Black mothers, who face nearly three times the risk of dying from pregnancy-related complications, were twice as likely to have an intense fear of childbirth as white mothers.
“Black women are more likely to have complications or die during childbirth,” one pregnant woman said in her response, adding that her fears had heightened because she wasn’t sure she would have a loved one or a lawyer hospitalized with her because of COVID. “Who will speak for me?”
The study found that women with tokophobia were twice as likely to give birth prematurely or deliver a baby before 37 weeks of gestation. Premature babies are more likely to have health problems and are at higher risk of disability and death, and they often spend time in neonatal intensive care.

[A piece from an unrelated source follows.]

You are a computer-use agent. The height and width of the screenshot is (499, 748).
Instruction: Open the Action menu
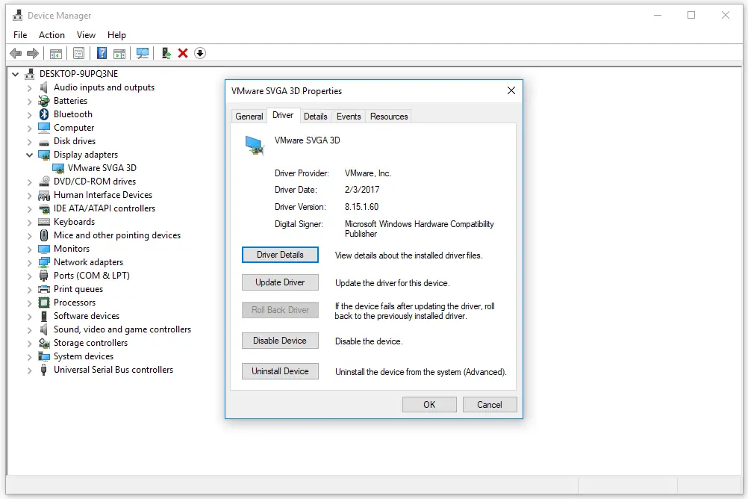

The association did not prove a causal relationship between fear and preterm labor. But the risk of premature birth among women with high levels of fear and anxiety remained high even after adjusting for other factors, such as caesarean sections.
The study also found links between fear and higher rates of postpartum depression and the use of formula to supplement breastfeeding. It did not find a relationship between tokophobia and a higher rate of caesarean sections or low birth weight in newborns.
Fear of childbirth may be an “underappreciated contributor to health inequalities,” said Dr. Thayer.
“It is likely that individuals who fear unfair treatment and discrimination in birthing settings will have a greater fear of childbirth, which may increase complications during the perinatal period,” she said.
In the United States, black women experience more premature births than any other race or ethnic group. The rate is about 50 percent higher than for white women. About 14 percent of black infants are born premature, compared to just over 9 percent of white and Hispanic infants.
Previous studies have linked premature birth to psychosocial stress, Dr. Thayer said, but this study is the first to find an association with tokophobia.
It found that fear of childbirth was higher among all socially disadvantaged women, including women with lower incomes and women with less education. Unmarried women, those receiving care from an obstetrician and those who had their first child were more likely to be afraid.
Dr. Thayer found that women with high-risk pregnancies who had prenatal depression were more likely to have a fear of childbirth.